Doc: Translation

Translations

class onmt.translate.Translation(src, src_raw, pred_sents, attn, pred_scores, tgt_sent, gold_score)[source]

Container for a translated sentence.

src

LongTensor – src word ids

src_raw

[str] – raw src words

pred_sents

[[str]] – words from the n-best translations

pred_scores

[[float]] – log-probs of n-best translations

attns

[FloatTensor] – attention dist for each translation

gold_sent

[str] – words from gold translation

gold_score

[float] – log-prob of gold translation

log(sent_number)[source]

Log translation.

Translator Class

class onmt.translate.Translator(model, fields, beam_size, n_best=1, max_length=100, global_scorer=None, copy_attn=False, logger=None, gpu=False, dump_beam='', min_length=0, stepwise_penalty=False, block_ngram_repeat=0, ignore_when_blocking=[], sample_rate='16000', window_size=0.02, window_stride=0.01, window='hamming', use_filter_pred=False, data_type='text', replace_unk=False, report_score=True, report_bleu=False, report_rouge=False, verbose=False, out_file=None, fast=False)[source]
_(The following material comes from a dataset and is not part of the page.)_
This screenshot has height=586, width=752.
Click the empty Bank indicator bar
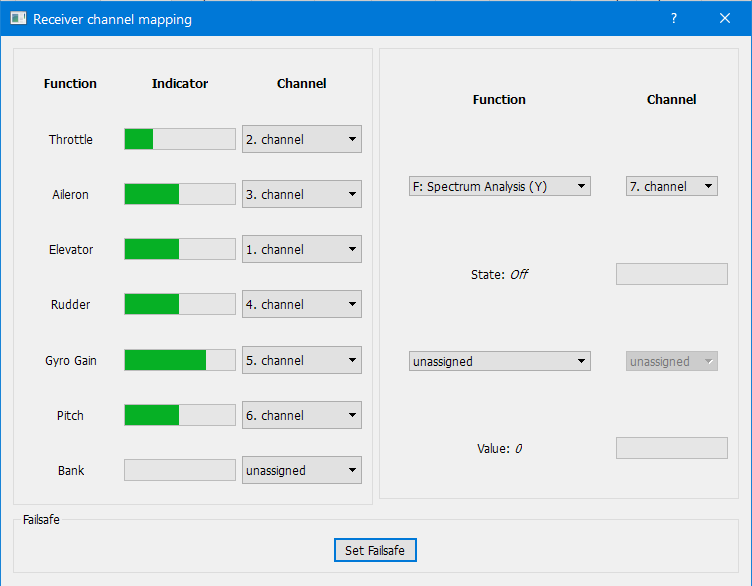point(179,470)
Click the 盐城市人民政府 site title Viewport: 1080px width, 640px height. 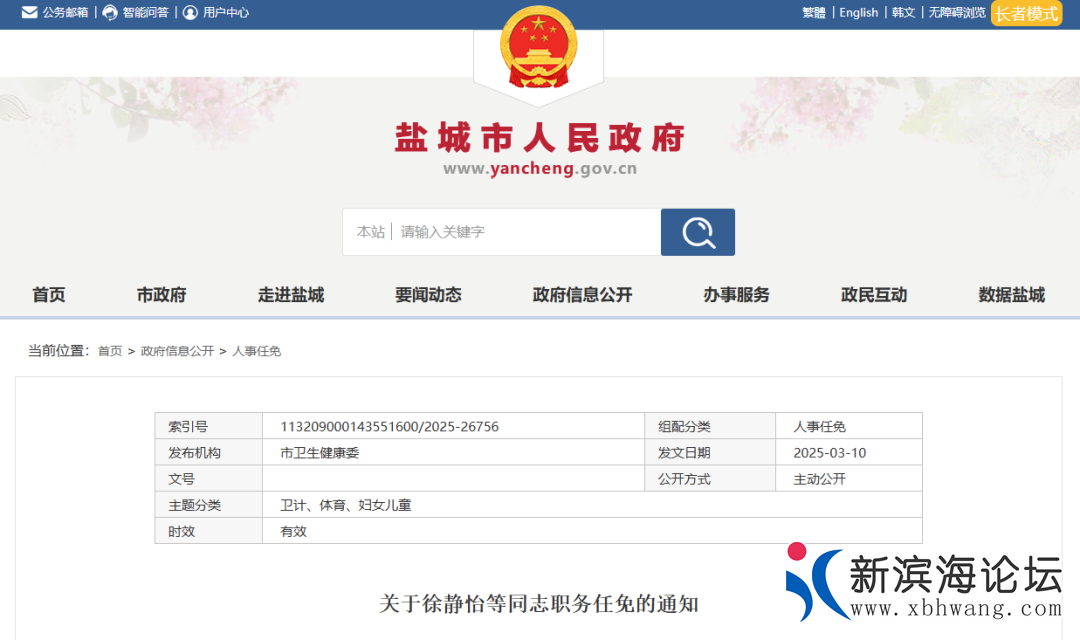540,137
Uses a model to translate a batch of sentences.

Parameters:
  • model (onmt.modules.NMTModel) – NMT model to use for translation
  • fields (dict of Fields) – data fields
  • beam_size (int) – size of beam to use
  • n_best (int) – number of translations produced
  • max_length (int) – maximum length output to produce
  • global_scores (GlobalScorer) – object to rescore final translations
  • copy_attn (bool) – use copy attention during translation
  • cuda (bool) – use cuda
  • beam_trace (bool) – trace beam search for debugging
  • logger (logging.Logger) – logger.
translate(src_path=None, src_data_iter=None, tgt_path=None, tgt_data_iter=None, src_dir=None, batch_size=None, attn_debug=False)[source]

Translate content of src_data_iter (if not None) or src_path and get gold scores if one of tgt_data_iter or tgt_path is set.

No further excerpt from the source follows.